Solución acuosa estabilizada de un coenzima para enzimas transmisores de hidrógeno, que se caracteriza por que la solución de NAD, NADP o de un derivado correspondiente en forma oxidada o reducida así como de uno o varios compuestos orgánicos o sales correspondientes consta de un valor pKa entre 1,5 y 6,0 y de ácido cítrico o de sal de citrato y de un compuesto de nitrógeno de fórmula general (I) **(Ver fórmula)** donde el radical R1 es hidrógeno, un grupo alquilo o arilo saturado o insaturado y los radicales R2 =R3 = H.

Description

Soluciones de coenzimas estabilizadas y su uso para la determinación de deshidrogenasas o bien sus sustratos.
La invención se refiere a soluciones acuosas estabilizadas de un coenzima para enzimas que llevan hidrógeno así como a su utilización para determinar un analito correspondiente (sustrato) en forma reducida o a la actividad enzimática de una deshidrogenasa correspondiente. La solución estabilizada contiene un compuesto orgánico o las sales respectivas con un valor de pKa entre 1,5 y 6,0 y/o un derivado de hidroxilamina.
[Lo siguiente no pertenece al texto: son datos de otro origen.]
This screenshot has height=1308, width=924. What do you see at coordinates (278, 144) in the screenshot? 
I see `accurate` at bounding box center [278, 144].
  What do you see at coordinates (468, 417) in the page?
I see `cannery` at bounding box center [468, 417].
La determinación de las actividades enzimáticas (o de las concentraciones de sustrato), en particular en suero sanguíneo o en plasma tiene un importante papel en el diagnóstico clínico químico. Frecuentemente se emplean para ello métodos analíticos que se basan en la reducción de la Nicotinamida-adenin-dinucleótido ("NAD") o bien Nicotinamida-adenin-dinucleótido-fosfato ("NADP") y en el registro fotométrico del cambio que ha tenido lugar en el comportamiento de la absorción en el campo de longitudes de onda ultravioleta (\lambda=334, 340 o 365 nm). Al elegir las condiciones de prueba adecuadas este cambio es linealmente proporcional a la actividad enzimática que se va a determinar (o bien a la concentración de sustrato).
Para determinar la actividad enzimática de la lactatodeshidrogensasa (LDH, E.C.1.1.1.127) se recomienda hoy en día el método descrito en Eur. J. Clin. Chem. Clin. Biochem. 31, 897 (1994) y Eur. J. Clin. Chem. Clin. Biochem. 32, 639 (1994). El principio de análisis prevé la oxidación de lactato a piruvato bajo la reducción simultánea de un coenzima como el NAD o NADP a NADH o NADPH. Dicha reacción - como aquí por ejemplo la catalizada por LDH - tiene lugar en un medio alcalino (pH 9,4). Esta inestabilidad se exterioriza en un aumento moderadamente rápido de la extinción (del llamado valor blanco reactivo), en un margen de longitudes de onda correspondiente a la medición, de manera que transcurrido poco tiempo (3 meses) incluso en el almacenamiento en frío (2 hasta 8ºC) la combinación de reactivos es inútil. Este problema se plantea en especial para la fabricación de reactivos líquidos estables durante largo tiempo, preparados para el uso, que deben facilitar al usuario una realización a ser posible segura y simple de los análisis en la rutina diaria.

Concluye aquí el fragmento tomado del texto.